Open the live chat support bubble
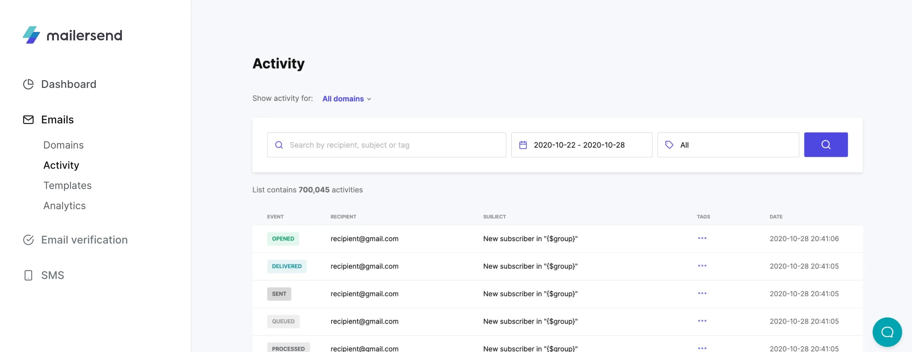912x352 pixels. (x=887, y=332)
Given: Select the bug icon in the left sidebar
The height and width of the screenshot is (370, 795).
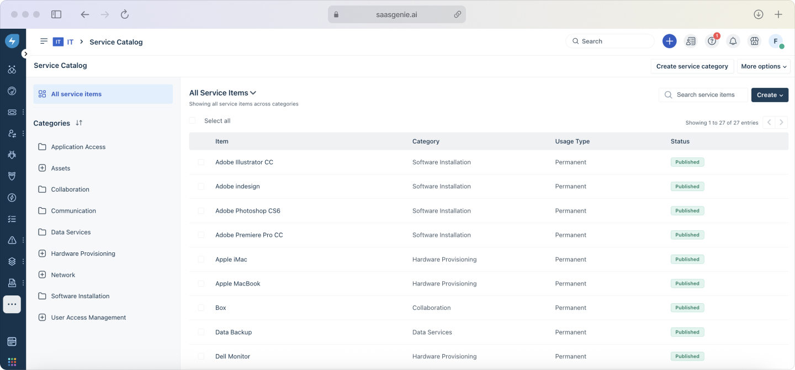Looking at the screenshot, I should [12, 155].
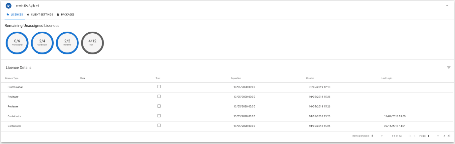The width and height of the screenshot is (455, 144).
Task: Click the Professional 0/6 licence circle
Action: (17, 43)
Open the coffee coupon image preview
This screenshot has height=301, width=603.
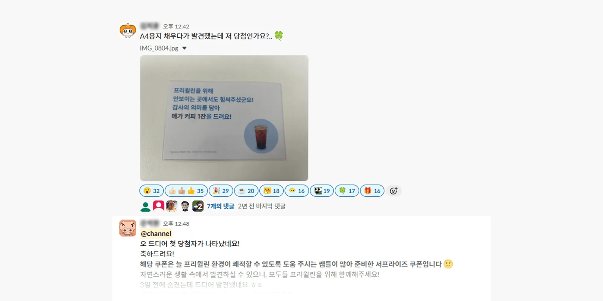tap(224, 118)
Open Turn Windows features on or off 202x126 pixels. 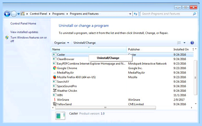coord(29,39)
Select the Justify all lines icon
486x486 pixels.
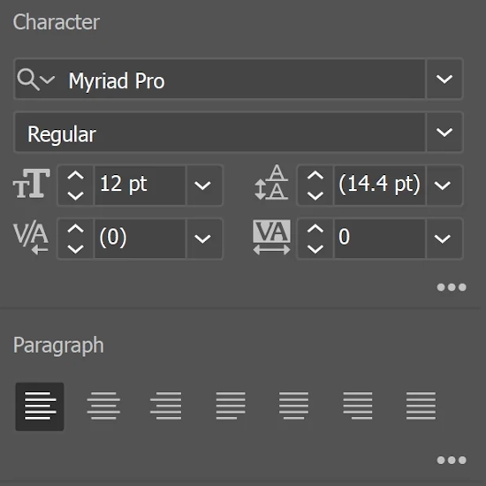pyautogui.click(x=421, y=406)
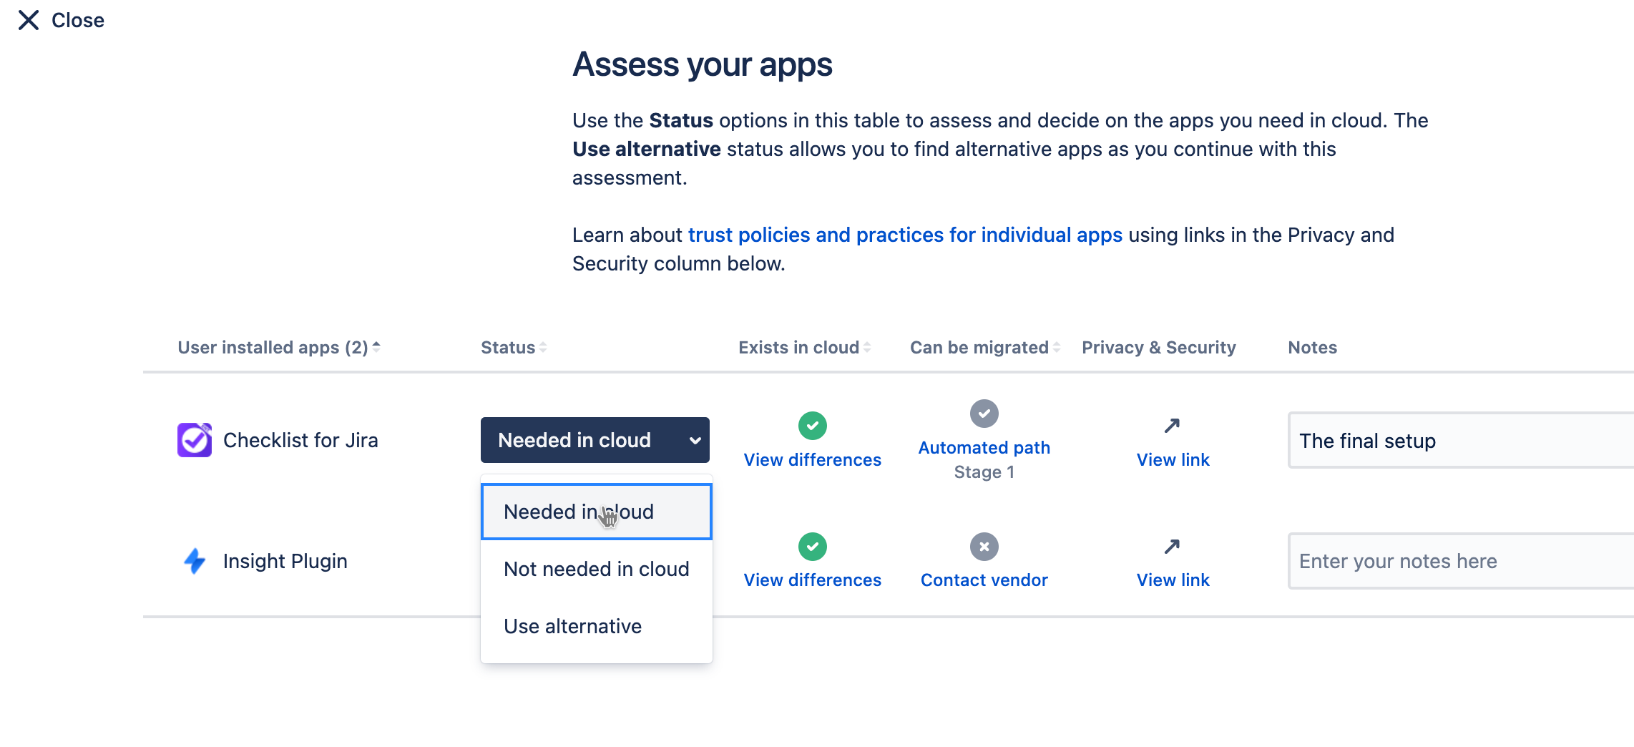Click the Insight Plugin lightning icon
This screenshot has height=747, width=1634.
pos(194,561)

---

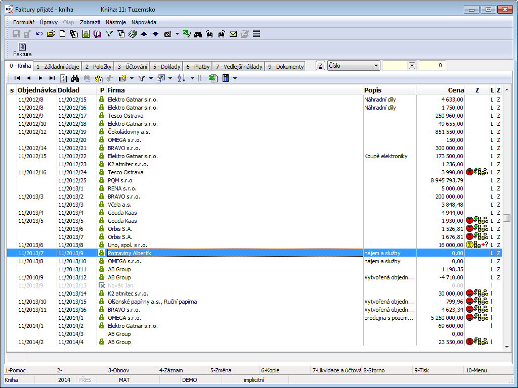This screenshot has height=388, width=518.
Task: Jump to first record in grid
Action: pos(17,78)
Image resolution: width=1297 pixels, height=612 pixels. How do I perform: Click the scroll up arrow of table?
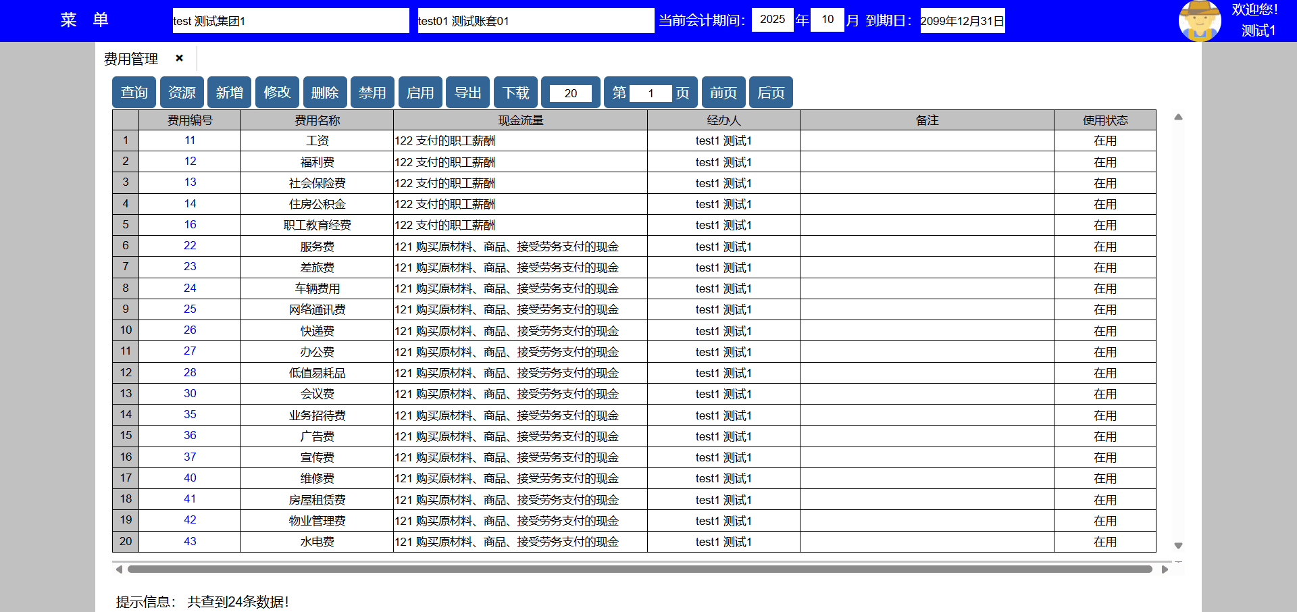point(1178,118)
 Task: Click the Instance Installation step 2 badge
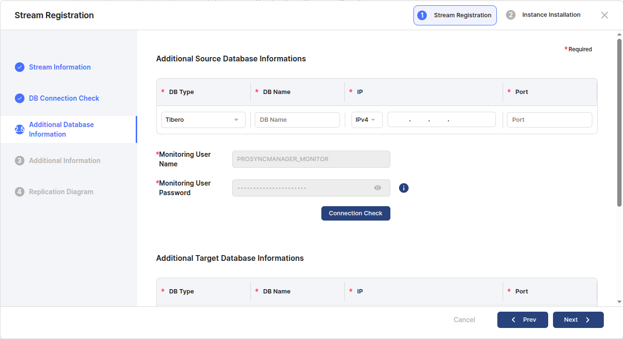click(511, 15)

...

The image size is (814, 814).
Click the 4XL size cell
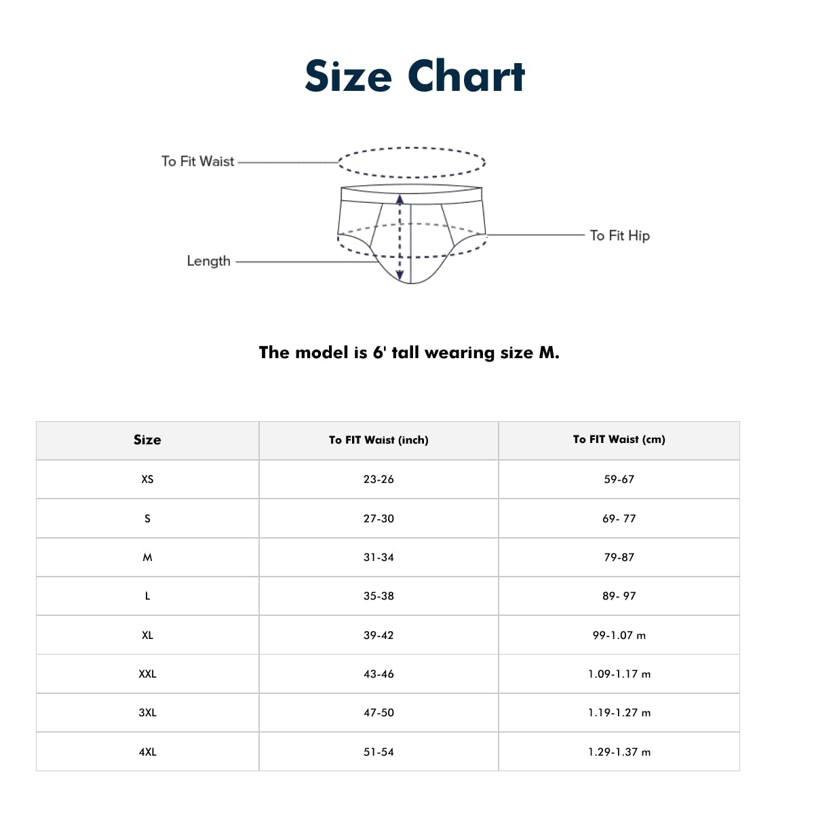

Task statement: Could you copy each line of the material that holds "Select"?

Reply:
Given: Select the bug icon in the left sidebar
Select the Justify all lines icon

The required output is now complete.